Southern trees bear strange fruit, / Blood on the leaves and blood at the root.
Using these lyrics from a poem by Abel Meeropol, immortalized in Billie Holliday’s song about lynching, author Patrick Phillips opens his tale of terror, theft and racial apartheid in one Georgia county, USA. Following a brutal assault on a white woman in 1912, the white residents of Forsyth County quickly blamed some black teens, and lynched one of them in the town square the very next day. The two other defendants, Ernest Knox and Oscar Daniels, were quickly found guilty in a sham one-day trial, and hanged. One of the boys had a noose placed around his neck to extract a confession.
Blood at the Root describes all-too-familiar racist atrocities — a corrupt local sheriff, a kangaroo court, the never-ending threat of violence toward Black Americans under many decades of Jim Crow. But what happened next was an even graver travesty.
A reign of white terrorism descended on Forsyth County after the trial. Black churches were burned down, Black sharecroppers blasted from their cabins by sticks of dynamite, and Black landowners forced to abandon their farms in the middle of the night. The goal was to drive every African American out of the area, an entirely successful goal for nearly 80 years. So effective, Phillips points out, that Forsyth County never found it necessary to post the “whites only” signs so indicative of the Jim Crow South.
Scrupulous history. Phillips does not merely recite the story of the forced Black exodus, however. The first third of Blood at the Root is devoted to a meticulous examination of the Jim Crow world in which both victims and perpetrators lived. Phillips’ research reveals the individual Black residents whose lives were ruptured. There are excruciating photos of lynching victims, along with the particulars of their ordeals. He was even able to unearth contemporary photos of some of the people he writes about.
In one appalling story, Phillips tells of Laura Nelson from another county in Georgia. When she protested the abduction and lynching, threatening to swear out a complaint, she was lynched on the spot. Pregnant at the time, Nelson was hanged upside down and set on fire. The baby was cut from its mother’s womb and stomped to death.
Another woman was hanged by a white mob after she protested the treatment of her 15-year-old son who was accused of stealing.
These gruesome tales illustrate how lynching was not exclusively committed against Black men accused of raping white women. It was a chilling weapon used against a whole “wrong-colored” population.

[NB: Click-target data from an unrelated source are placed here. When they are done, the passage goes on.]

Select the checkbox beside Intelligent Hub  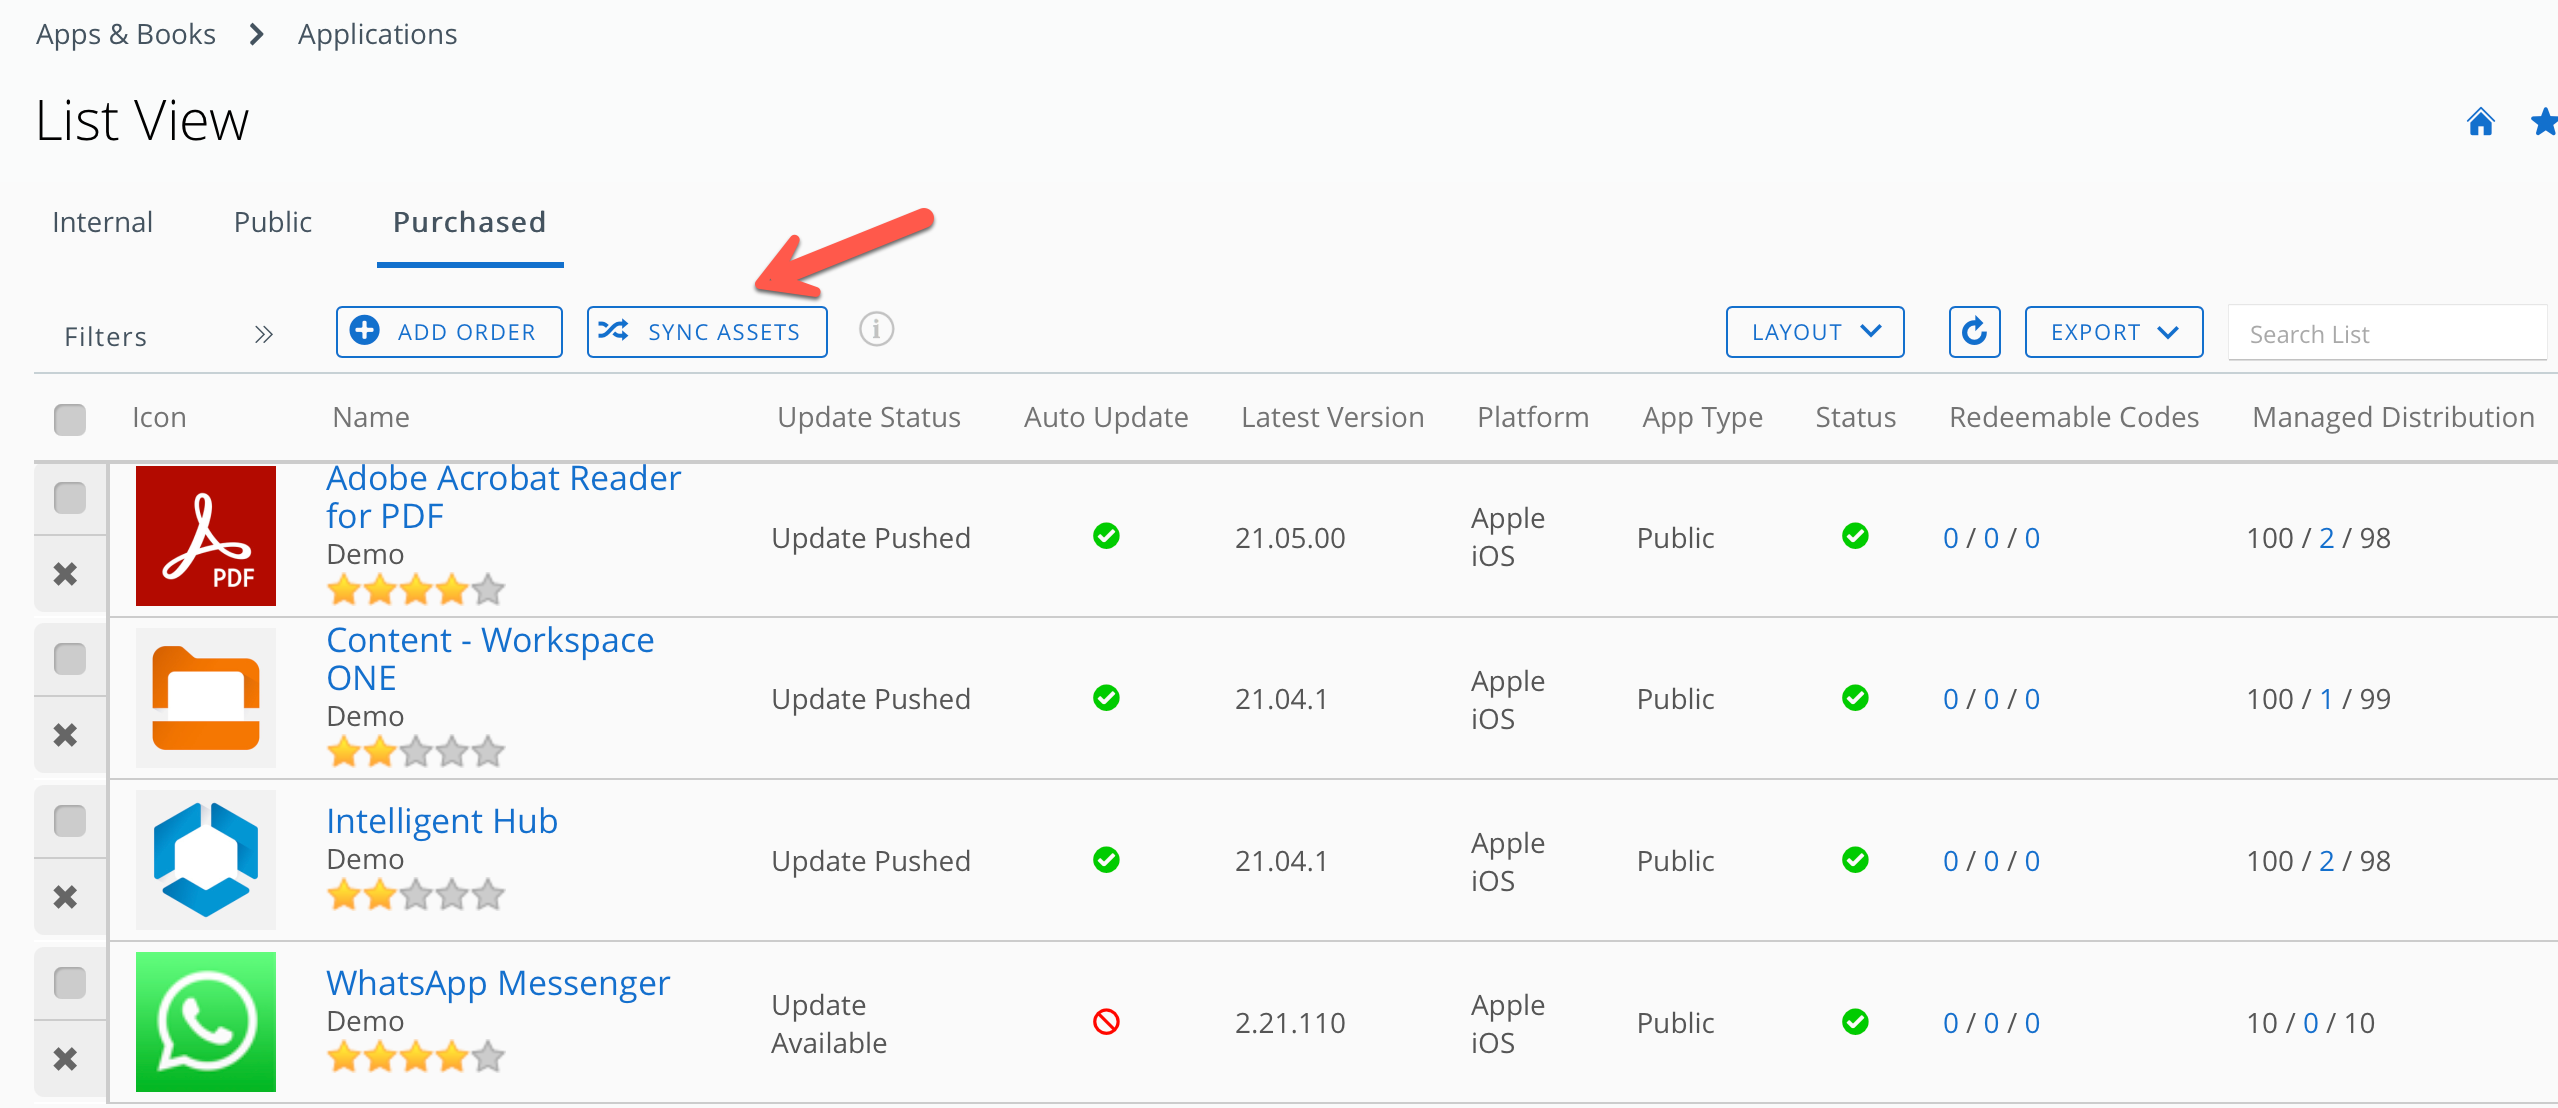click(x=69, y=819)
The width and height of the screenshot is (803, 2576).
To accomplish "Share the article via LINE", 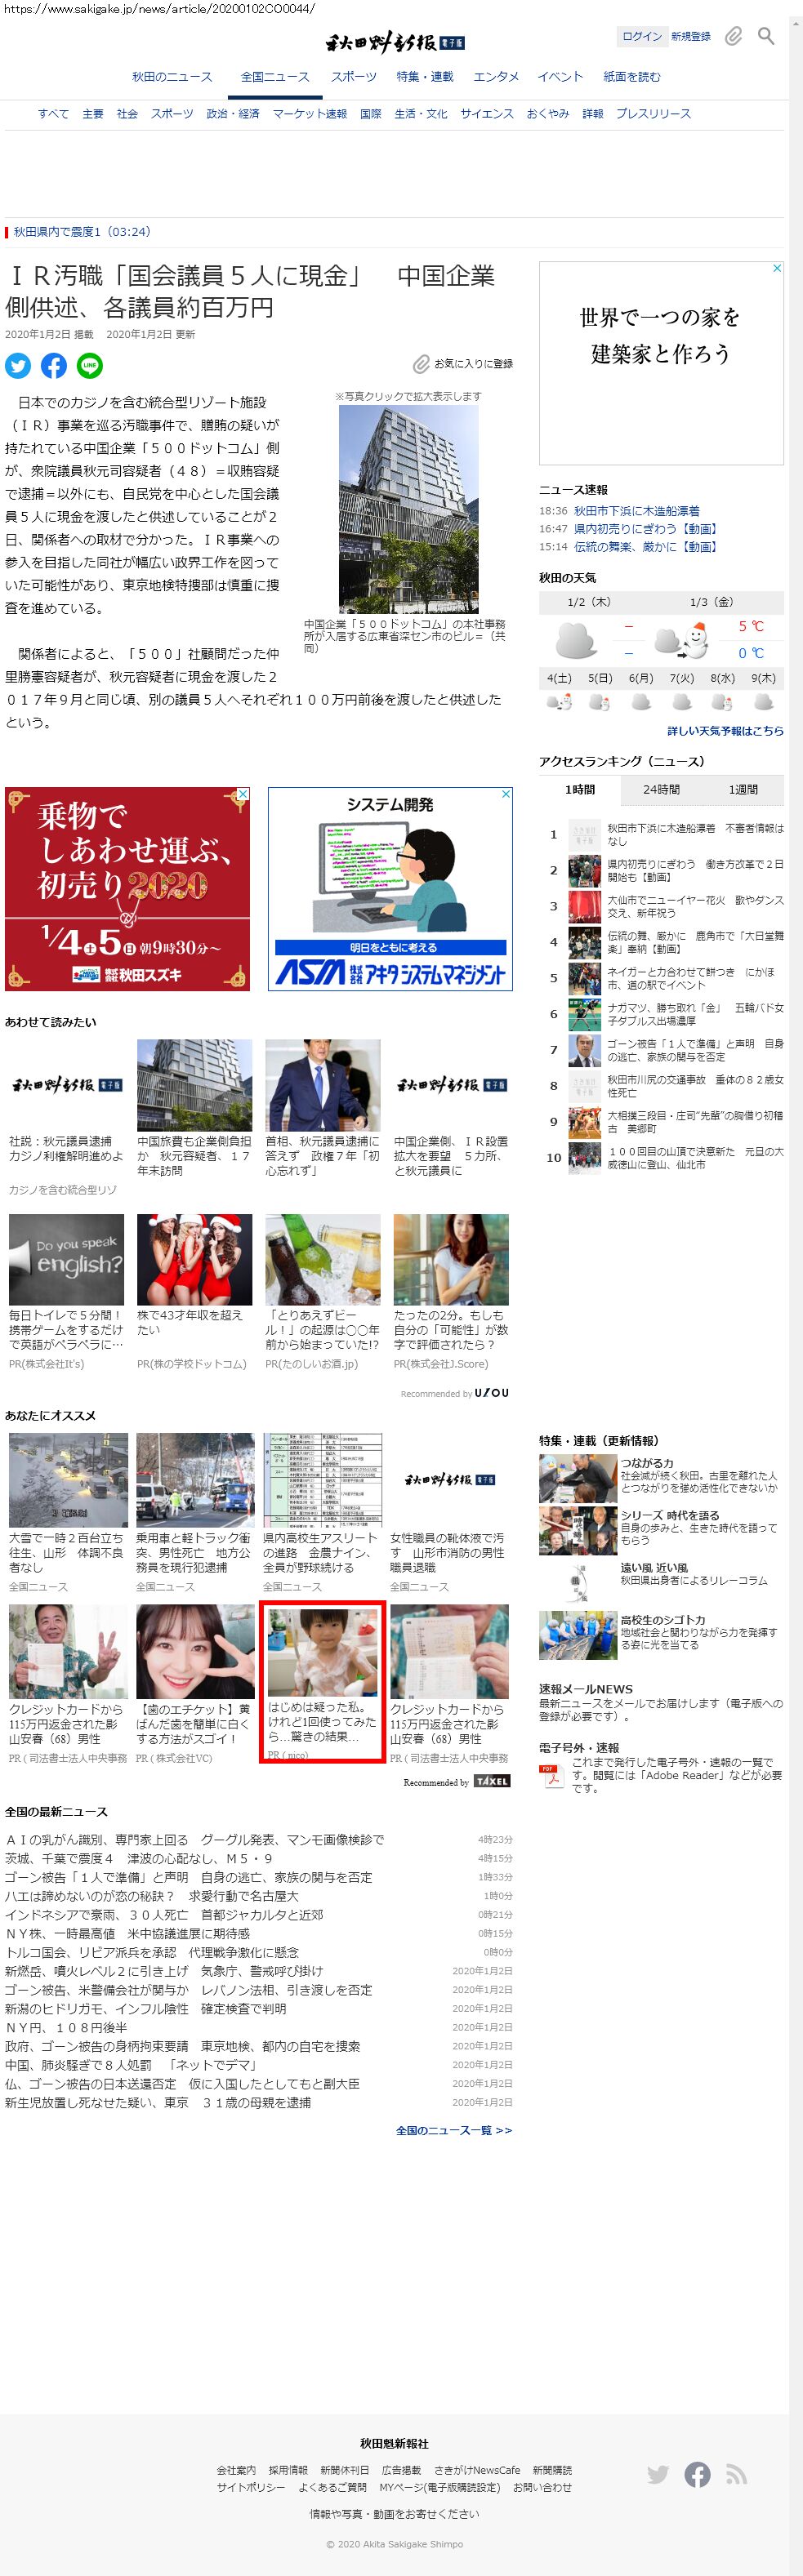I will coord(90,366).
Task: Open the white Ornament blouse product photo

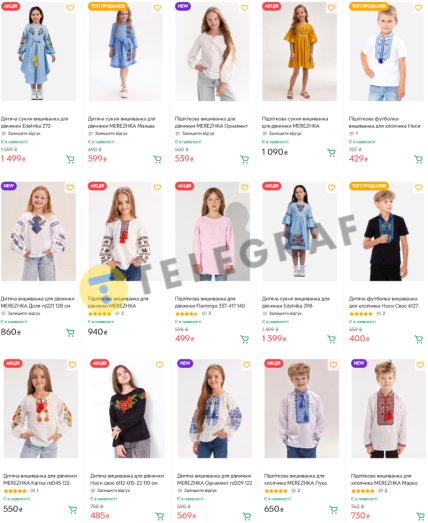Action: (212, 52)
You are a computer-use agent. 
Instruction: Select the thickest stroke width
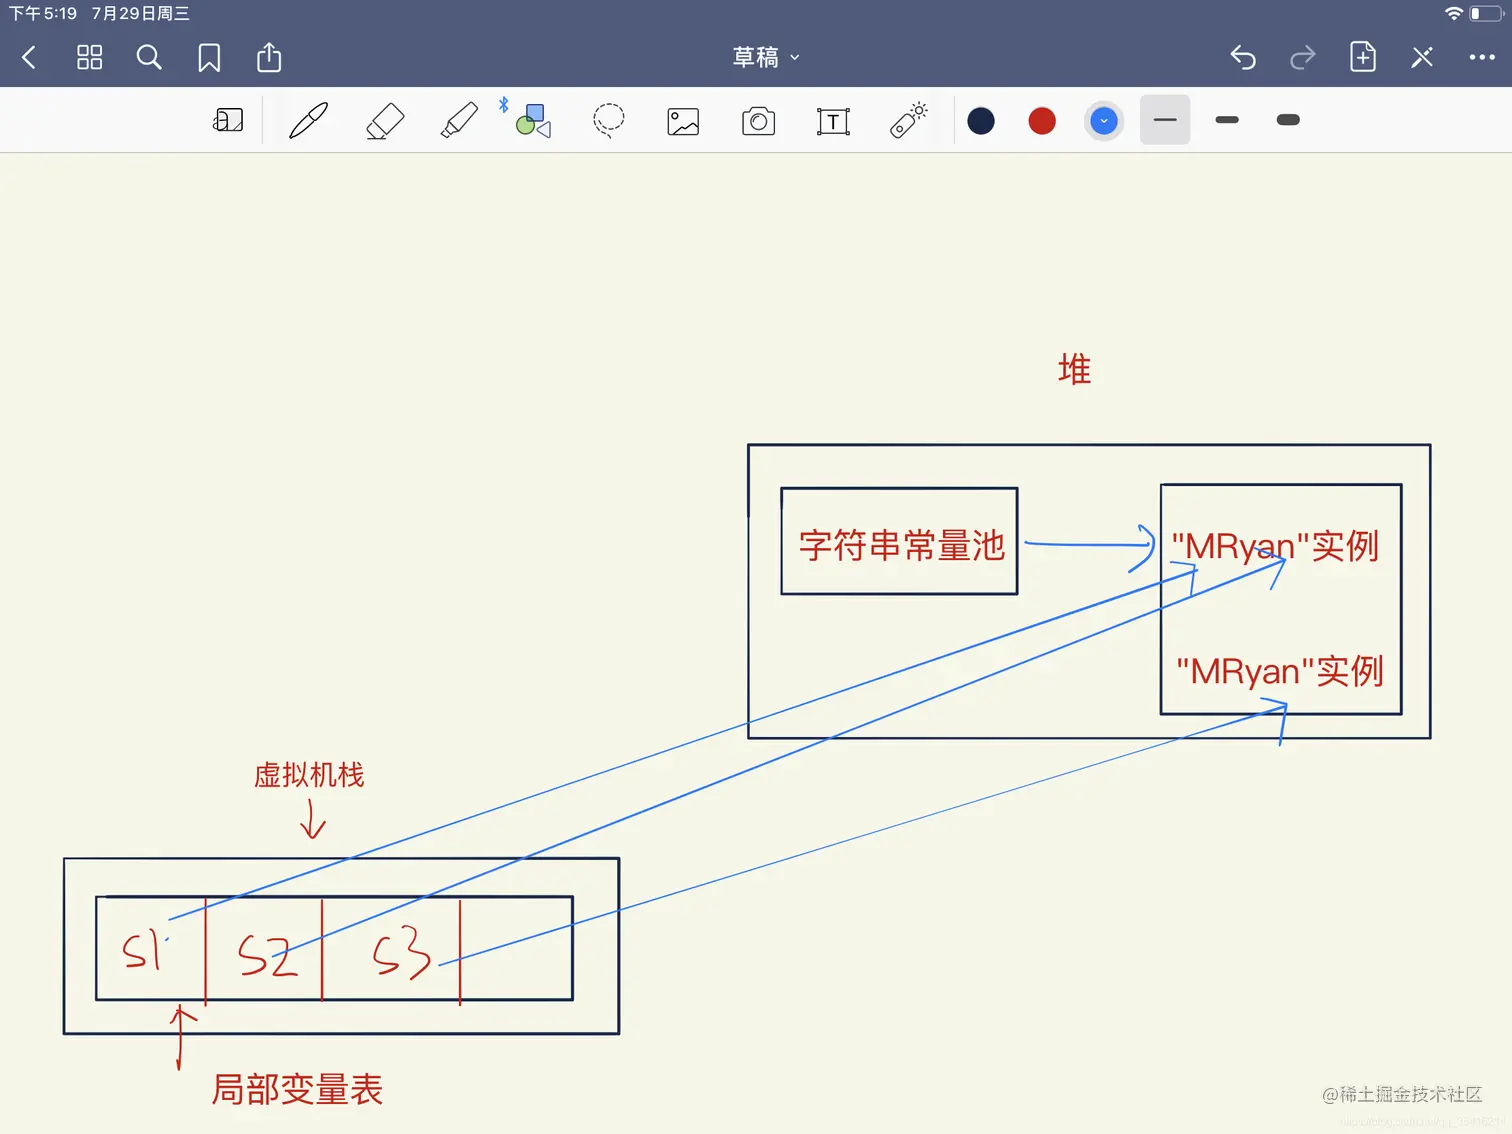coord(1287,120)
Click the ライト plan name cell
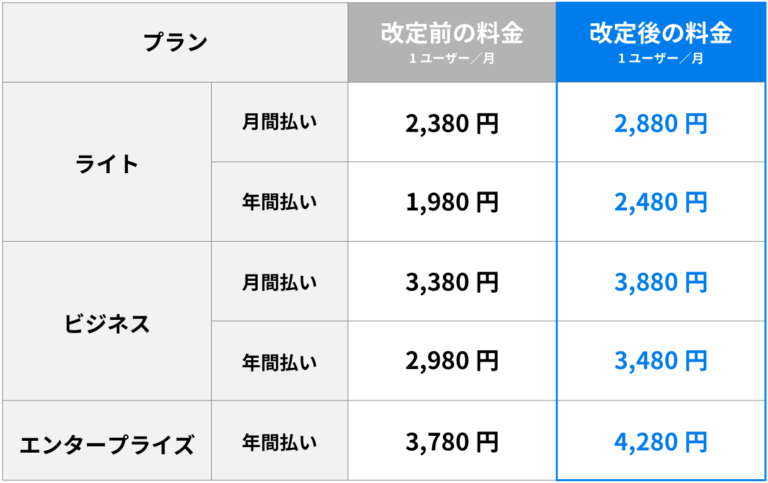Image resolution: width=768 pixels, height=483 pixels. (x=107, y=162)
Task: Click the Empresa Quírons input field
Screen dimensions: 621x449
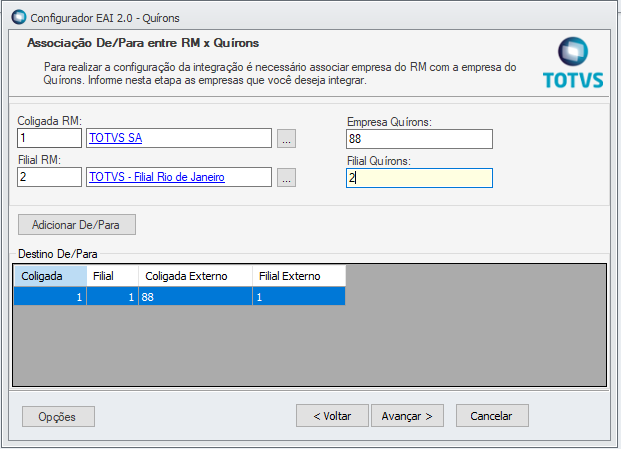Action: click(419, 139)
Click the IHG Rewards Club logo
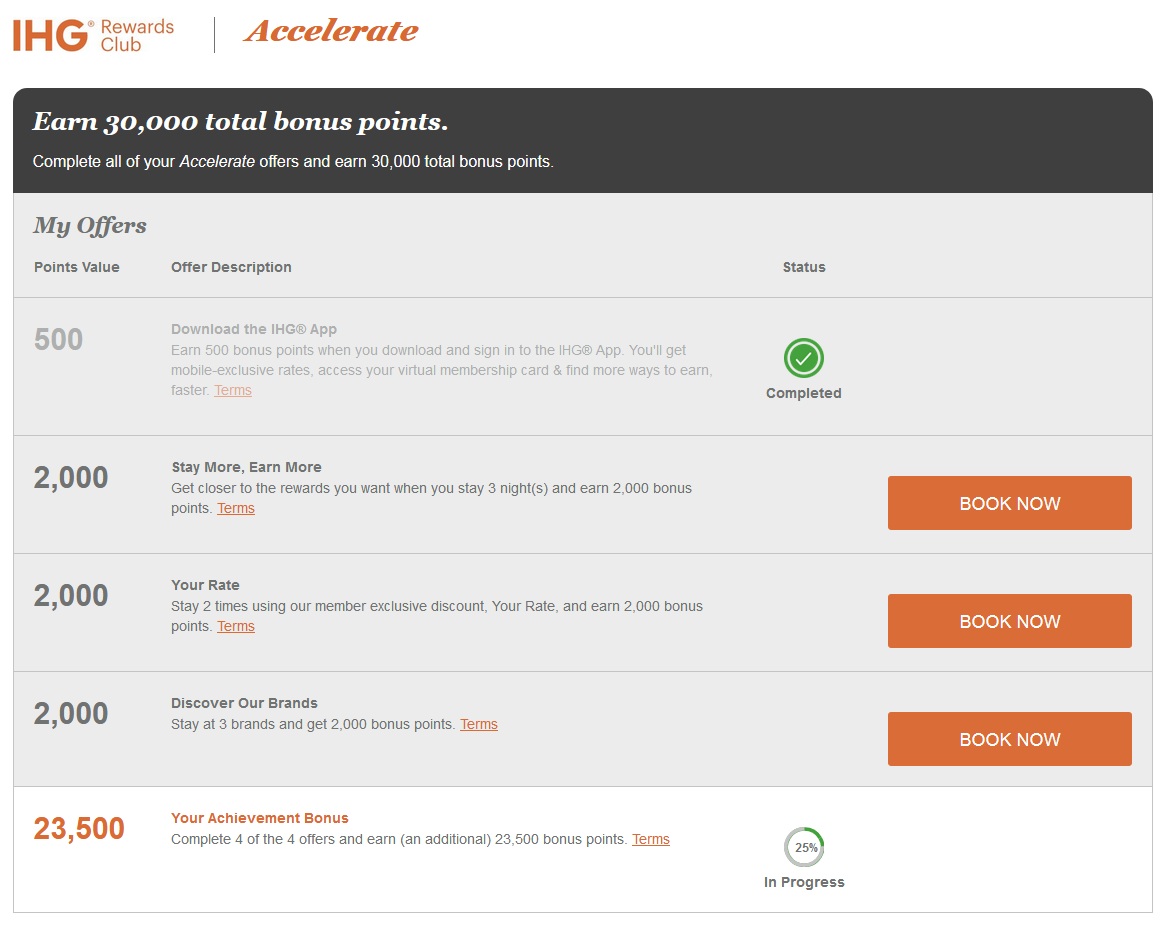Screen dimensions: 1163x929 [x=93, y=35]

Then and now. Phillips is not just a careful historian or journalist, however. He grew up in Forsyth County, moving there with his family in the 1970s. Blood at the Root is his toil to uncover the truth of Forsyth County’s legacy of white supremacy. A Black woman friend not raised in Forsyth urged him to take on this task. Through painstaking research, Phillips forces readers to confront this country’s legacy. We learn the names of lynching victims, their trumped-up crimes, the names of their murderers. We learn about the former slave who owned the land stolen by white neighbors, and what happened to the Black residents of Forsyth County once they were forced out.
There is a long section devoted to the crooked dealings of the local sheriff. And we are told about Joseph Kellogg, a former slave, who owned 120 acres stolen by whites. Clearly, whites’ land theft was a primary reason Black landowners were run out of the county.
Forsyth County did not have a civil rights demonstration until 1987, on the second anniversary of Martin Luther King day. By then the more progressive population of Atlanta had expanded north. Phillips’ parents and sister participated in the march and his mother wound up testifying against the local thugs who rioted against marchers that day. Today, anti-racist residents of Forsyth County far outnumber those thugs.
Reading Blood at the Root, I was struck over and over with one thought. Whites in the United States are more than likely living under apartheid this very day. They tend to marry each other, live together, socialize and attend school in largely segregated neighborhoods. For all the progress among individuals in mitigating racism over the last 100 years, the stubborn fact of ongoing segregation in U.S. society is like the elephant in the room — we all know it’s there.
In his fine book, Patrick Phillips provides the tools to broaden readers’ self-education, and stirs us to tackle apartheid lifestyle in the here-and-now. It’s going to take a conscious, multi-hued political movement to challenge the systemic race segregation that still defines this land.